4. Lack of transparency: Courts suffer from nepotism, lack of competencies and transparency, and a policy of impunity. South Africa has seven preferential trade agreements, the trade-weighted average tariff rate is 6.4 percent, and there are 176 non-tariff measures in effect. However, non-transparent laws continue to impede private investment, and foreign investment faces additional constraints that result in its ineffective contribution to the economy.
In January 2023, the National Union of Workers of South Africa launched a digital platform to gather millions of unemployed workers, the National Unemployed Workers Union (NUWU), as a new pressure card in order to train and hone the skills of economically marginalized workers by dismantling and breaking the restrictive government measures depriving a large segment of employment of competition in the labor market. The unemployment rate in the second quarter of 2021 was among the highest rates in the world, this has been linked to high corruption in the public and private sectors and high crime rate in the country. All these contributed to the government’s inability to use its investment capital to create new jobs and develop those institutions that have become less competitive and efficient.

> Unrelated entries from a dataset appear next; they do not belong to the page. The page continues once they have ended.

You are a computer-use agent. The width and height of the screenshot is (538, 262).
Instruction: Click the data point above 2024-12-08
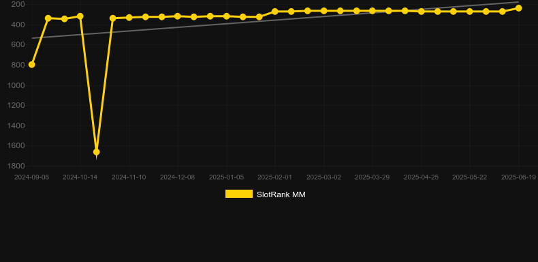tap(177, 16)
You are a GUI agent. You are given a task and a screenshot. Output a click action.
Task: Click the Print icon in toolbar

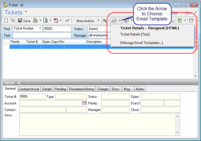(35, 21)
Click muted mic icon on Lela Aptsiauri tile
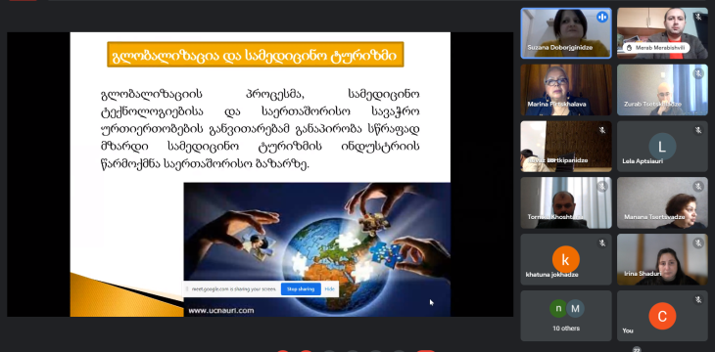This screenshot has height=352, width=715. pyautogui.click(x=697, y=130)
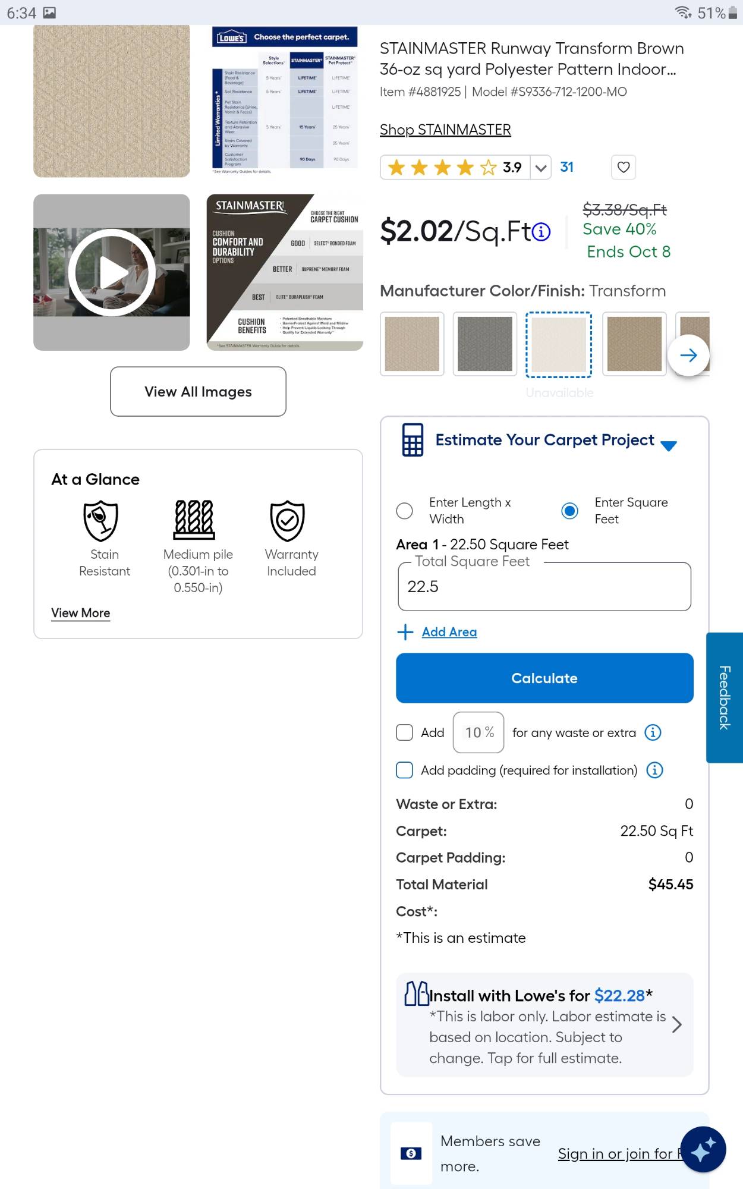This screenshot has width=743, height=1189.
Task: Open the sparkle AI assistant button
Action: [x=703, y=1150]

The ANC economic policy is primarily aimed at sustaining growth and achieving a degree of self-sufficiency in the economic and industrial sectors, whether raw materials or manufactured. However, this approach has led to high inflation rates, and as a result, investment opportunities in many areas have declined. Economic policy is in great controversy between two categories: the first favors market capture, and the second favors an export-led industrial policy.
Thus, structural factors stand behind the economic crisis in South Africa, while the government does not have a vision to get out of this impasse. The exacerbation of external crises and challenges that followed the outbreak of the coronavirus epidemic and the Ukrainian crisis indicate that the situation may be heading for the worse. This will undoubtedly cast a shadow on the dominance of the ruling party, which is facing one of the largest economic crises since the establishment of the new regime in the early 1990s.